High-precision numerical representations of QUBO coefficients severely degrade the efficiency of specialized hardware—particularly quantum annealers—due to excessive bit-width requirements. Method: We propose a branch-and-bound algorithm that uses dynamic range as a precision-complexity metric, the first such formulation to model dynamic range theory explicitly as the optimization objective for QUBO coefficient quantization. Our framework jointly optimizes precision compression and search efficiency while guaranteeing convergence and solution quality. Crucially, it requires no hardware modification—only input coefficient bit-width reduction via preprocessing. Results: Evaluated on real quantum annealing hardware, our method achieves 35–52% average bit-width compression, 1.8× throughput improvement, 2.3× energy-efficiency gain, and maintains optimal solutions with ≥99.2% fidelity.

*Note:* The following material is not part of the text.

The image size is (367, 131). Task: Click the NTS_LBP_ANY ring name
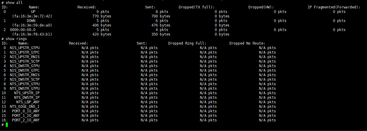(28, 102)
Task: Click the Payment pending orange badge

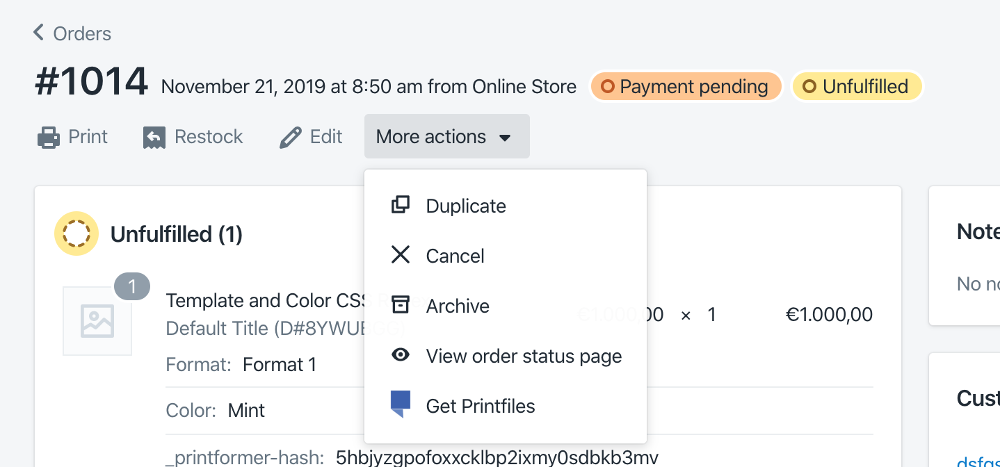Action: pos(686,87)
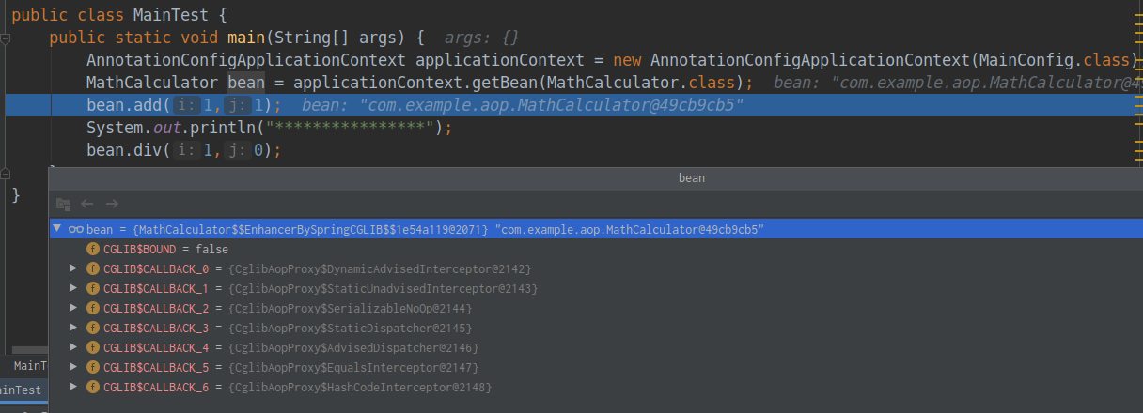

The demand for high-performance computing in machine learning and artificial intelligence has led to the development of specialized hardware accelerators like Tensor Processing Units (TPUs), Graphics Processing Units (GPUs), and Field-Programmable Gate Arrays (FPGAs). A key strategy to enhance these accelerators is the reduction of precision in arithmetic operations, which increases processing speed and lowers latency - crucial for real-time AI applications. Precision reduction minimizes memory bandwidth requirements and energy consumption, essential for large-scale and mobile deployments, and increases throughput by enabling more parallel operations per cycle, maximizing hardware resource utilization. This strategy is equally vital for solving NP-hard quadratic unconstrained binary optimization (QUBO) problems common in machine learning, which often require high precision for accurate representation. Special hardware solvers, such as quantum annealers, benefit significantly from precision reduction. This paper introduces a fully principled Branch-and-Bound algorithm for reducing precision needs in QUBO problems by utilizing dynamic range as a measure of complexity. Experiments validate our algorithm's effectiveness on an actual quantum annealer.